> [Action item] Exact copies of the records below are required.

*** Data records ***

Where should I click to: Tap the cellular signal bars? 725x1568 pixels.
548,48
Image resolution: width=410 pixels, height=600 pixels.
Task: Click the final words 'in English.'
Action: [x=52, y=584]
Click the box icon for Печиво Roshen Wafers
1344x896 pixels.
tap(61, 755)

*** End of Data records ***

> [Result of the exercise]
Where should I click to: Tap the cellular signal bars? 725x1568 pixels.
548,48
Image resolution: width=410 pixels, height=600 pixels.
Task: Click the final words 'in English.'
Action: [x=52, y=584]
Click the box icon for Печиво Roshen Wafers
1344x896 pixels.
tap(61, 755)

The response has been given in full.